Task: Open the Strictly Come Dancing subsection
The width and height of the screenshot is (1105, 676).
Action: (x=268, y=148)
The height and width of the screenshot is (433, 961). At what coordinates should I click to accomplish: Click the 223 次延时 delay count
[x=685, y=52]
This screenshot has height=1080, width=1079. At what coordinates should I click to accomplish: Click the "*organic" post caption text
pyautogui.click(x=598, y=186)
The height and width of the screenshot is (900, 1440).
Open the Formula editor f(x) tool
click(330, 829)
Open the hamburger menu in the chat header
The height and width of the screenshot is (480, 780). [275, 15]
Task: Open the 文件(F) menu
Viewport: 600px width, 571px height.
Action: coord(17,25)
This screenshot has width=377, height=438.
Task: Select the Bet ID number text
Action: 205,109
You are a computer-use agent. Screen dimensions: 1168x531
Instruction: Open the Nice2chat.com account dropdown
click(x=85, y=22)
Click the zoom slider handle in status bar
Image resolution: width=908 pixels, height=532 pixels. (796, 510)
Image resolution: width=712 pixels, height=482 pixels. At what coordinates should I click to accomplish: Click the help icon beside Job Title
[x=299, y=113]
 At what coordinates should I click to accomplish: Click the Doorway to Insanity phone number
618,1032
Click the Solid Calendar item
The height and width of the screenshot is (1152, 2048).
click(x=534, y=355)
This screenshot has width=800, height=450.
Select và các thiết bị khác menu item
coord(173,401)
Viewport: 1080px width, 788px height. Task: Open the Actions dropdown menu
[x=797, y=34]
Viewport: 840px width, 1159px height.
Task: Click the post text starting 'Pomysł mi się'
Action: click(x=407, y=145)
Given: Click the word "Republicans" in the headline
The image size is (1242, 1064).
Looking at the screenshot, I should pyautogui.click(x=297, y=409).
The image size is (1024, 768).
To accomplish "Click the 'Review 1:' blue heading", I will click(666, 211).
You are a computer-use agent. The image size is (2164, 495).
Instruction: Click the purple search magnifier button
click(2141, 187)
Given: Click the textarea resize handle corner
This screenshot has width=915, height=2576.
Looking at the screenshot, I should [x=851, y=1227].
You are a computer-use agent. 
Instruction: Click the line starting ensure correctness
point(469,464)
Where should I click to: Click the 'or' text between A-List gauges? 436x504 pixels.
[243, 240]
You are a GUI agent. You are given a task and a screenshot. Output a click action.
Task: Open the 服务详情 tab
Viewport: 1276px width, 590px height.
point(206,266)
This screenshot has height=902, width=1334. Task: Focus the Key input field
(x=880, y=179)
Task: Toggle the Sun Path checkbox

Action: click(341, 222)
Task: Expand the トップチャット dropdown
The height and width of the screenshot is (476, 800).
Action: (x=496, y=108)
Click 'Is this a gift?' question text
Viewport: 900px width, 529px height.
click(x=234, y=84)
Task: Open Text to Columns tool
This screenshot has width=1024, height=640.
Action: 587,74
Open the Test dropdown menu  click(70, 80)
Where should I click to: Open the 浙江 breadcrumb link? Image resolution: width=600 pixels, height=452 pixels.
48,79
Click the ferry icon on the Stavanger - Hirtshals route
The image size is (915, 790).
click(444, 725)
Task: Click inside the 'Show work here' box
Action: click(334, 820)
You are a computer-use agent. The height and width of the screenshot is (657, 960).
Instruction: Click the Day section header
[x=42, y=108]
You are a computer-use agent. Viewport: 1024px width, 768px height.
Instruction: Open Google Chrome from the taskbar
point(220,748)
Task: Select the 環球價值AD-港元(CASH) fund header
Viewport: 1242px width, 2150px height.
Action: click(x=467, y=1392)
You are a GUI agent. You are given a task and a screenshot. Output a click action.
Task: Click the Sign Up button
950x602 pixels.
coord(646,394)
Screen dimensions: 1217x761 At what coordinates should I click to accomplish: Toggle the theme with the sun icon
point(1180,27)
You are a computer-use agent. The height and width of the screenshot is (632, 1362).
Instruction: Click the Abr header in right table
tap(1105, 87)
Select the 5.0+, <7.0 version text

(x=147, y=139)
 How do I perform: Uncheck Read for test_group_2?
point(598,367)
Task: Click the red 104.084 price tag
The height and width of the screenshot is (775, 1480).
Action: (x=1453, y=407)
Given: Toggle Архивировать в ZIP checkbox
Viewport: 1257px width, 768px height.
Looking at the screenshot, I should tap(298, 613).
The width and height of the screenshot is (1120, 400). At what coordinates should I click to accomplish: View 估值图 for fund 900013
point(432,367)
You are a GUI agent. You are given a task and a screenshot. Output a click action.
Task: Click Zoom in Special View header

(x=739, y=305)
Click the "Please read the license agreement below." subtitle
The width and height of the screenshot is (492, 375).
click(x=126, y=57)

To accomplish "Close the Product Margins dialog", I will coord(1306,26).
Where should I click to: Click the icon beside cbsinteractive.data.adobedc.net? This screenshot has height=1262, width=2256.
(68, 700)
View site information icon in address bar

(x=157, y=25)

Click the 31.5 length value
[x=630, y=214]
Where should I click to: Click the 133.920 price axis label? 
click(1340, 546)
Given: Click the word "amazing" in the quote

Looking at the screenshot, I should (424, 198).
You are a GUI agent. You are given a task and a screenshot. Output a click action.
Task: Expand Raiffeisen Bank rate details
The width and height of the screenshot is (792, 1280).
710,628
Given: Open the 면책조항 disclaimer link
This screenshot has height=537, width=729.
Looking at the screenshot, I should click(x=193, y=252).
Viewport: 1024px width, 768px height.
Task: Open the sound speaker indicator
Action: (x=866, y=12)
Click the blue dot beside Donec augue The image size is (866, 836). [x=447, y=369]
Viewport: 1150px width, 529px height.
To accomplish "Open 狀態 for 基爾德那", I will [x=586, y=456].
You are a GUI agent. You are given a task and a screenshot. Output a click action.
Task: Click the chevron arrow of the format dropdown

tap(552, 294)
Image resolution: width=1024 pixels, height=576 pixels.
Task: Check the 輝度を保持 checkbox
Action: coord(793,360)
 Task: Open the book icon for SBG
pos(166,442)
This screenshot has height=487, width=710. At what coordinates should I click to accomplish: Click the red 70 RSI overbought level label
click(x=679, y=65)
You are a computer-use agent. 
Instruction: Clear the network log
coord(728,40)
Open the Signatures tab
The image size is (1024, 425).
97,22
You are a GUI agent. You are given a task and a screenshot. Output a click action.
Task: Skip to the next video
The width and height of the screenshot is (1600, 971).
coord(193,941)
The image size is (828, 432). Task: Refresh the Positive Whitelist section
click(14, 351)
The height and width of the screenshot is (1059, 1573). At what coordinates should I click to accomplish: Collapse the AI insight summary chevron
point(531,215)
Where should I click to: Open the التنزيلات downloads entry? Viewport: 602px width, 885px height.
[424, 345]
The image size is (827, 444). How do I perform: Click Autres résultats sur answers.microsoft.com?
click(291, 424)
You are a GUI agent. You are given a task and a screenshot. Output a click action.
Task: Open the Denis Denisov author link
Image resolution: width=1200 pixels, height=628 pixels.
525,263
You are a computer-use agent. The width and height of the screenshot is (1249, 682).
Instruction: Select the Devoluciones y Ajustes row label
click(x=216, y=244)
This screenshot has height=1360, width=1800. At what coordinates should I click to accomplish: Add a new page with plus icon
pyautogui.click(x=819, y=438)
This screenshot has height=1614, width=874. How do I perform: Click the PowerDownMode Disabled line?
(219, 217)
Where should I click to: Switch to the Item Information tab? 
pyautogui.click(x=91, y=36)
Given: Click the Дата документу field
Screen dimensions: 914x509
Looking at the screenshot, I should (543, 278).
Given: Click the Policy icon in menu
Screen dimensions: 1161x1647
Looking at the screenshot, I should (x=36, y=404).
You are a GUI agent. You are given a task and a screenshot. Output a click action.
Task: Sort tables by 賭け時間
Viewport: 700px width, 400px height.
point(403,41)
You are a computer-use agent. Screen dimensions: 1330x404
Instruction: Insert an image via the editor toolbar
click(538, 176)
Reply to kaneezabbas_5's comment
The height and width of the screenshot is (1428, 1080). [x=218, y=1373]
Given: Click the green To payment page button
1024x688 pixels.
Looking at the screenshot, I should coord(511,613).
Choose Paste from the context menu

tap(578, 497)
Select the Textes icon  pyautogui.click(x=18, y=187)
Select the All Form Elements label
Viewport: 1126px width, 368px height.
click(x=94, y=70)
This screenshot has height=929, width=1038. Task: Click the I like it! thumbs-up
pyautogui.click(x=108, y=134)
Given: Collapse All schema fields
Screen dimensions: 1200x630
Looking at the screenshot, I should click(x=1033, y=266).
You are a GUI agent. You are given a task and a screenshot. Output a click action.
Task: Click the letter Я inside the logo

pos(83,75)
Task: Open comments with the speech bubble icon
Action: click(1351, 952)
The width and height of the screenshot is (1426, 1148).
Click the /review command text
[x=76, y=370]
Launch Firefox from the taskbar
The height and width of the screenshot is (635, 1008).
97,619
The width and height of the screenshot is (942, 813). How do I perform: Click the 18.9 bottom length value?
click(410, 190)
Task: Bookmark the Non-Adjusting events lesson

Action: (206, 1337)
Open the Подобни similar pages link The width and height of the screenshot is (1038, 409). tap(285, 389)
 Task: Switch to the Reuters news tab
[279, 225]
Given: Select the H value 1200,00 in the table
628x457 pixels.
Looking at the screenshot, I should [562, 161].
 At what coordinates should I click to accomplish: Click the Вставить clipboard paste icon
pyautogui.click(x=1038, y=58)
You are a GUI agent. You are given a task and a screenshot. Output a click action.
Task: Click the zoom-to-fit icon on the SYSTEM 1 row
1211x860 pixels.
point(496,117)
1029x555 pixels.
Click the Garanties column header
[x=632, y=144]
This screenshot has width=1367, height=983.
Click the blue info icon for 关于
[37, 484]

WORK ORDER:
A word-for-word restatement of the records above from the line containing "1211x860 pixels." to their final line is all the answer should hold.

WORKED SOLUTION:
1211x860 pixels.
point(496,117)
1029x555 pixels.
Click the Garanties column header
[x=632, y=144]
This screenshot has width=1367, height=983.
Click the blue info icon for 关于
[37, 484]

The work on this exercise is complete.